15.6 Modeling ForkJoin Queuing Networks | Performance by Design: Computer Capacity Planning By Example

15.6 Modeling Fork/Join Queuing Networks

Parallelism and concurrency in computer systems can be modeled by fork-join systems. When entering a concurrent processing stage, an arriving request forks into subtasks that are executed independently either on different service centers or on the same service center. Upon completing execution, each subtask waits at the join point for its sibling tasks to complete execution. The fork operation starts new concurrent subtasks. The join operation forces one subtask to wait for sibling subtasks.

Fork/join models have been analyzed in the context of computer systems and communication networks. Fork/join queuing networks are used to model disk arrays under synchronous workloads [38]. The cache, the array controller, and the disks are represented by individual queuing service centers. The controller is modeled by a fork/join queue. Each disk is modeled by a queuing server of this fork/join queue. A request to the controller is forked into subrequests that are assigned to the disks of the disk array. An I/O request to the disk array is complete when all subrequests are complete, i.e., when they all meet at the join point.

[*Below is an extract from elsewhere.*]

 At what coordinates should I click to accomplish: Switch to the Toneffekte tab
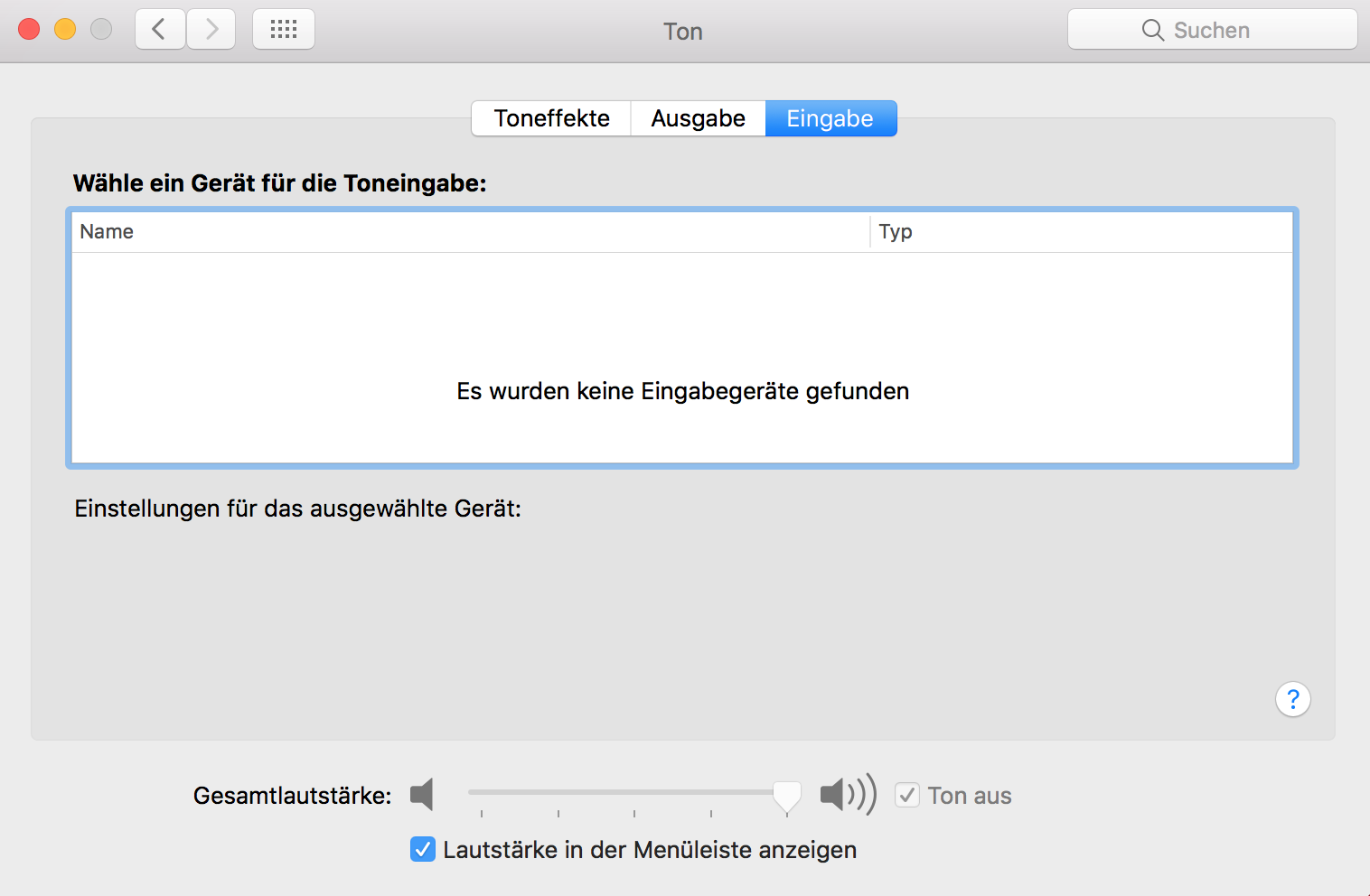point(551,118)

Performance models of modern servers and operating systems typically involve solving a set of non-product form closed QNs with fork/join structures. In these models, fork/join stations model the synchronization constraints between processes at different stages of execution. Obtaining the exact solution for these networks is difficult and may be costly in the case of systems with a large state space. Therefore, approximate methods are needed. This section presents the approximate solution technique proposed in [39, 40] for queuing models with fork/join synchronization.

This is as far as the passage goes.